La puntata, in cui si possono leggere dei riferimenti biblici (la mela del
paradiso terrestre, Caino e Abele), indaga la violenza dell’umanità come
specie, e anche in questa prospettiva ci si interroga sull’apprendimento delle
intelligenze artificiali. Il protagonista sviluppa una coesistenza simbiotica
con degli esserini digitali, che imparano tutto da lui e da quello che lui
immette loro. Mimano il comportamento sociale umano. Se vedono violenza,
imparano violenza. Che cosa stiamo insegnando alle intelligenze artificiali con
cui noi interagiamo ogni giorno?
EULOGY (titolo invariato in italiano)
Un uomo
maturo, Philip (Paul Giamatti) viene a sapere della morte di un suo vecchio
amore, Carol, una donna con cui ha perso i contatti da tempo e che da ragazzo
lo ha fatto molto soffrire, quando viene contattato da Eulogy, una compagnia
che realizza dei funerali di esperienza immersiva, grazie alla condivisione dei
ricordi delle persone che avevano conosciuto la defunta in vita. Lui ha fatto
di tutto per dimenticare, compreso eliminare il volto dell’amata da tutte le
foto che li ritraevano insieme. Grazie all’aiuto di un avatar, The Guide (Patsy
Ferran, Miss Austen), cerca di ricostruire quella parte del proprio
passato, ripercorre quando era accaduto finendo anche per rileggere gli eventi
in una nuova luce. Nel più lirico e nostalgico degli episodi di questa
stagione, si affronta il tema della memoria, del valore dell’essere ricordati e
di quello che ci spinge a conservare le nostre tracce mnestiche o a volerle
cancellare, sulla necessità o meno di dimenticare, sul valore delle foto per
come riportano in vita sentimenti ed esperienze passate e di come
ricostruiscono per noi realtà lontane, sulla possibilità di riesaminare il
passato con occhi nuovi, propri e di altri, e sull’appropriatezza di condividere
aspetti della vita più o meno privati. Una puntata delicata, eppure incisiva,
fatta anche di rimpianti. E poi, più che dalla puntata da un evento che troppo
spesso si verifica nella vita reale, un monito: assicuriamoci che i messaggi
rilevanti di vita che siamo convinti di aver trasmesso a qualcuno, siano davvero
stati ricevuti – anche se non c’entra, come ho ripensato alla vita reale di
William Howell Masters a questo proposito (che si era dichiarato al suo grande
amore, si era creduto respinto quando lei in realtà non aveva mai ricevuto il
suo messaggio).
◇ ◇ ◇
* _Svolgi quanto segue_
1 – Traduci in inglese la frase del brano "Se vedono violenza, imparano violenza."
2 – Estrai dal brano il tratto da "La puntata, in" fino a "invariato in italiano)" compreso, senza alcuna modifica.
3 – Rispondi per favore a queste domande sul brano:
(a) Quali riferimenti biblici si possono leggere nella prima puntata descritta?
(b) Chi interpreta Philip?
(c) Come si chiama la compagnia che contatta Philip?

* _Informazioni_
◇ ◇ ◇
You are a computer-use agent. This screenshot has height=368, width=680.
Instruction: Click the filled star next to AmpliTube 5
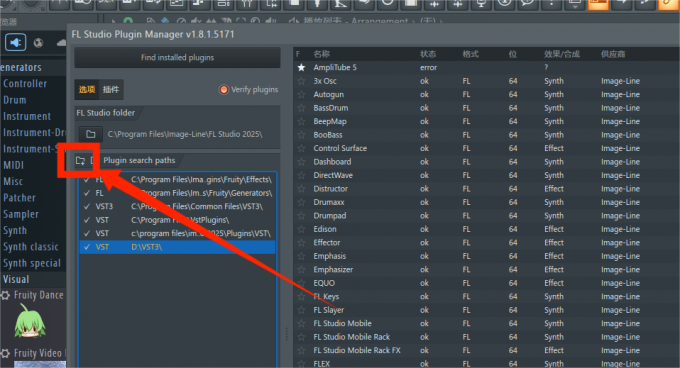[x=301, y=68]
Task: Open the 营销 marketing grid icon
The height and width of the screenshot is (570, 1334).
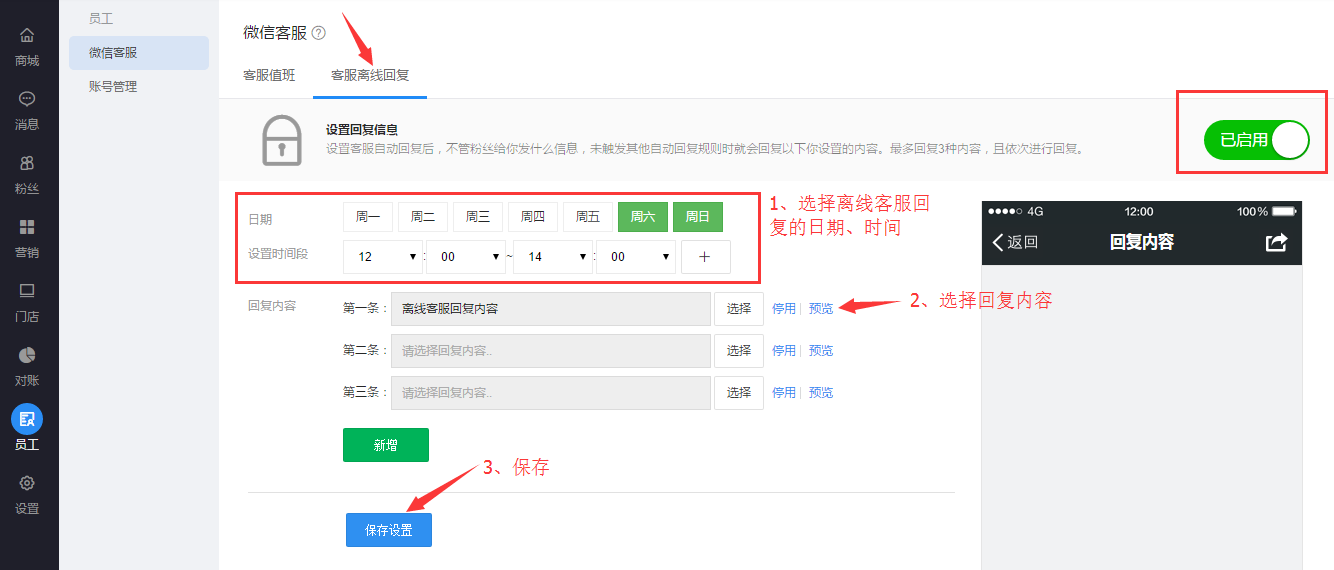Action: click(27, 227)
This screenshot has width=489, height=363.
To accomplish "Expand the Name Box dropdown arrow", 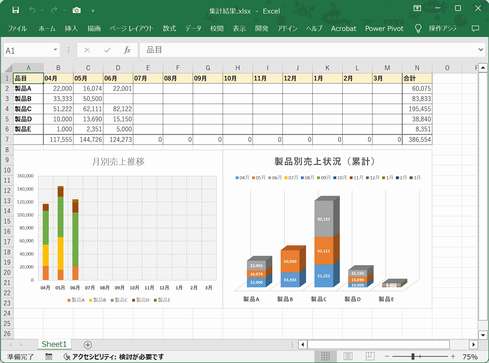I will pyautogui.click(x=55, y=50).
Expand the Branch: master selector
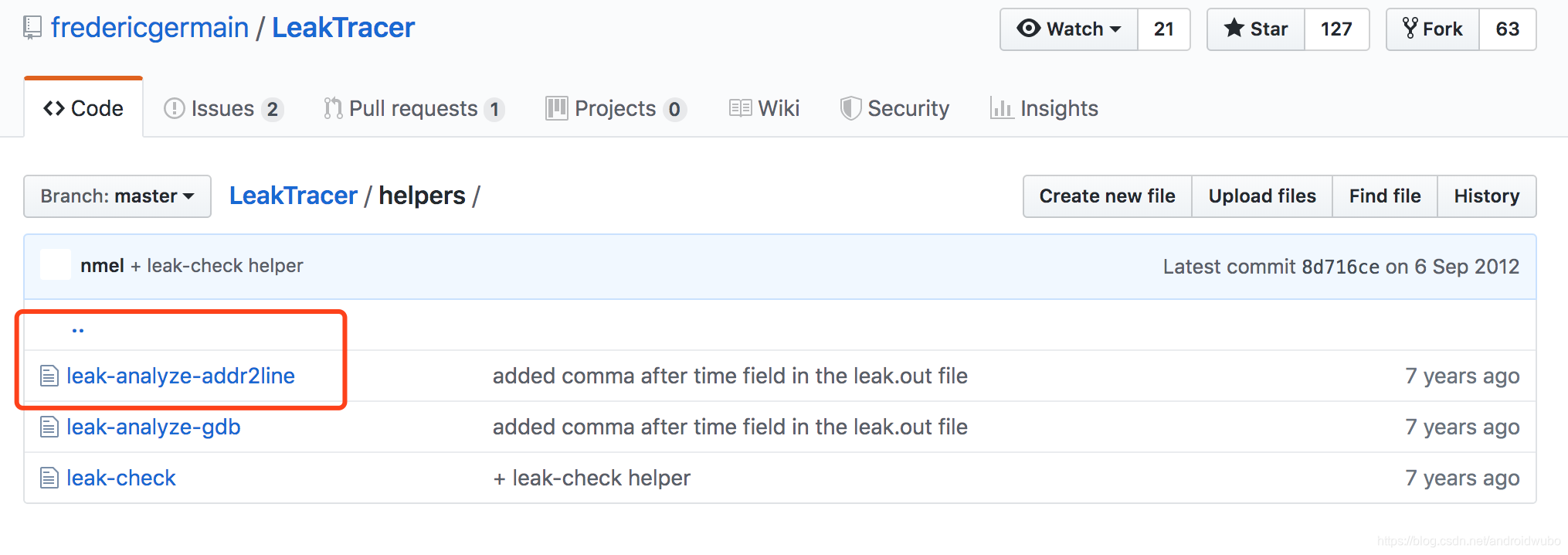Image resolution: width=1568 pixels, height=555 pixels. click(117, 196)
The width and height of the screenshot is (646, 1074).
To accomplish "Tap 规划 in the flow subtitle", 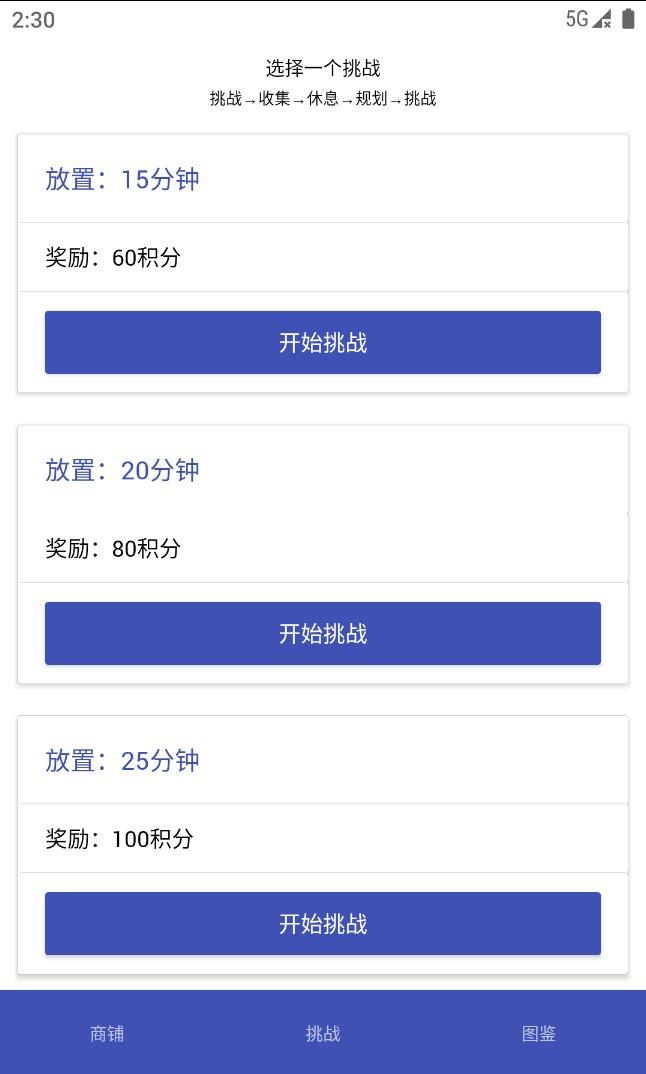I will pos(371,98).
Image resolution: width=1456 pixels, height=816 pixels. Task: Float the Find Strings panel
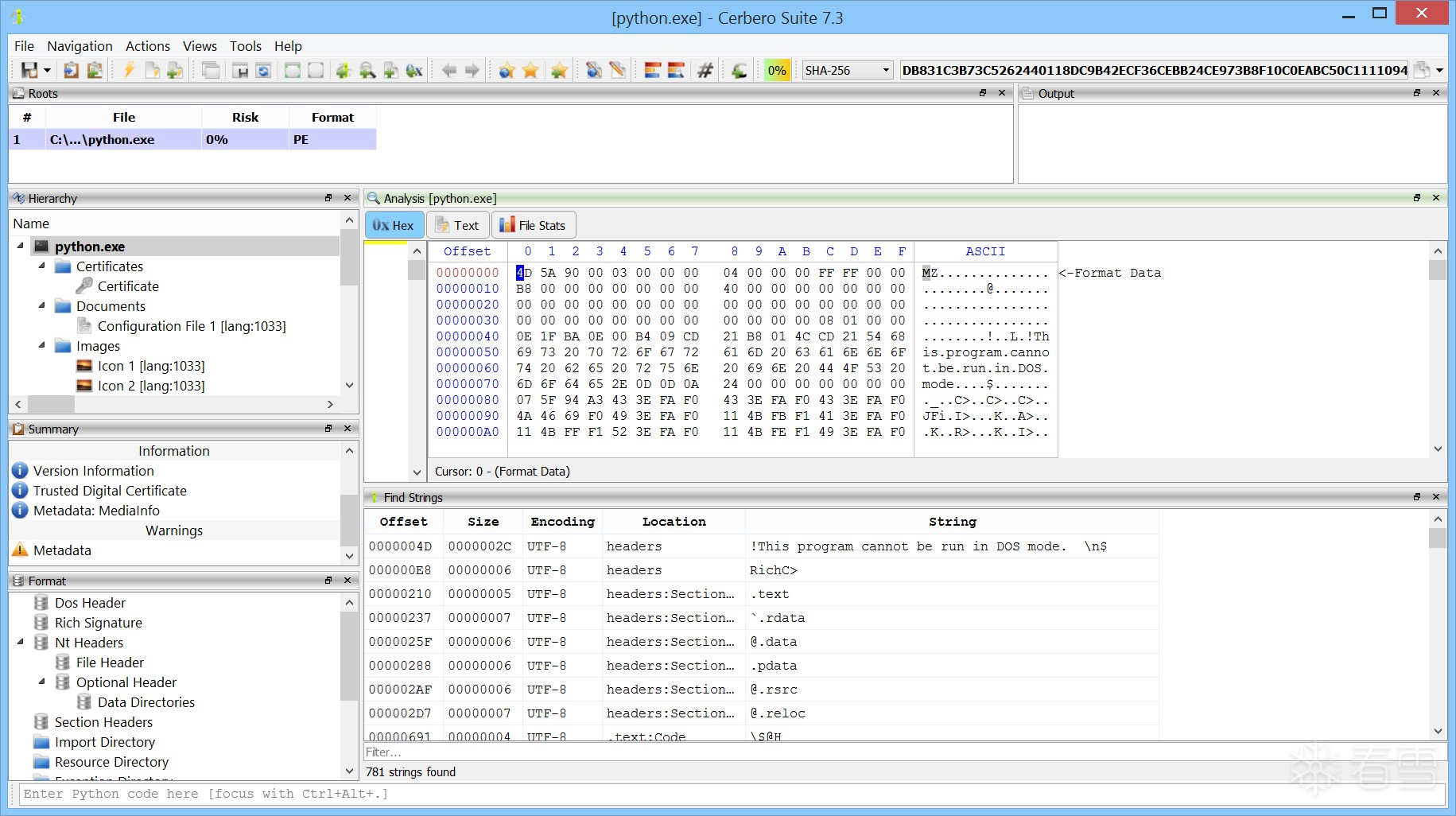[1417, 497]
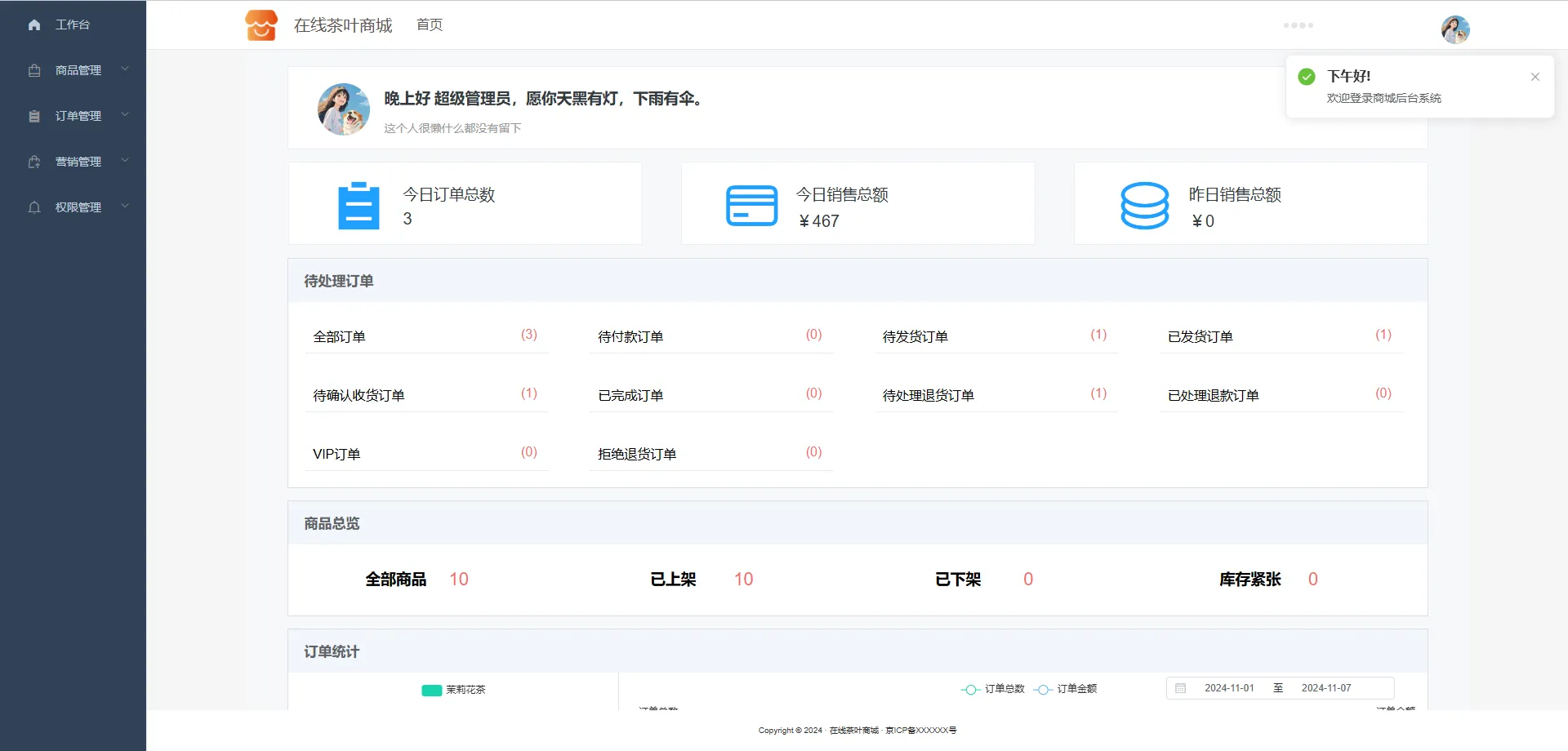The image size is (1568, 751).
Task: Expand the 权限管理 sidebar menu
Action: [x=78, y=207]
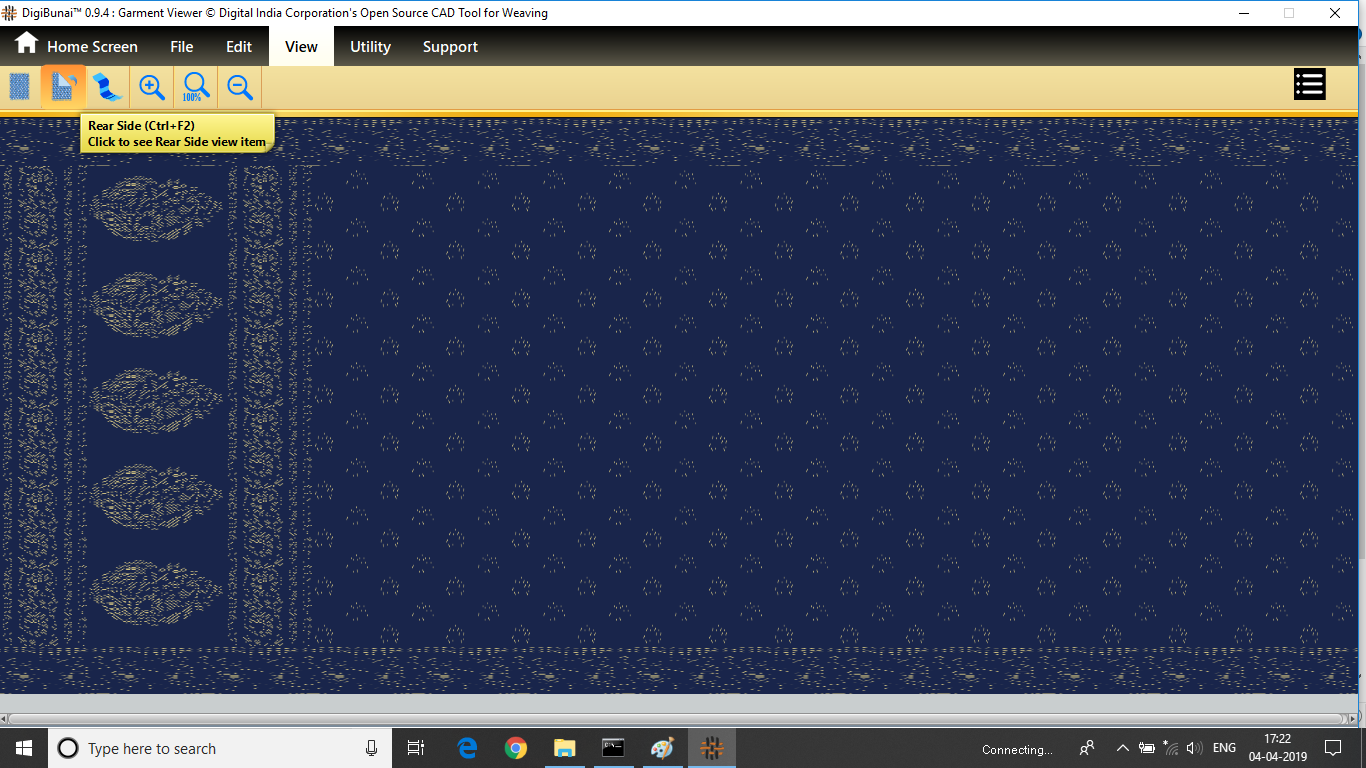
◇ ◇ ◇
* _Risposte in ordine_
1 – If they see violence, they learn violence.

2 –
La puntata, in cui si possono leggere dei riferimenti biblici (la mela del
paradiso terrestre, Caino e Abele), indaga la violenza dell’umanità come
specie, e anche in questa prospettiva ci si interroga sull’apprendimento delle
intelligenze artificiali. Il protagonista sviluppa una coesistenza simbiotica
con degli esserini digitali, che imparano tutto da lui e da quello che lui
immette loro. Mimano il comportamento sociale umano. Se vedono violenza,
imparano violenza. Che cosa stiamo insegnando alle intelligenze artificiali con
cui noi interagiamo ogni giorno?
EULOGY (titolo invariato in italiano)

3 –
(a) La mela del paradiso terrestre, Caino e Abele.
(b) Paul Giamatti.
(c) Eulogy.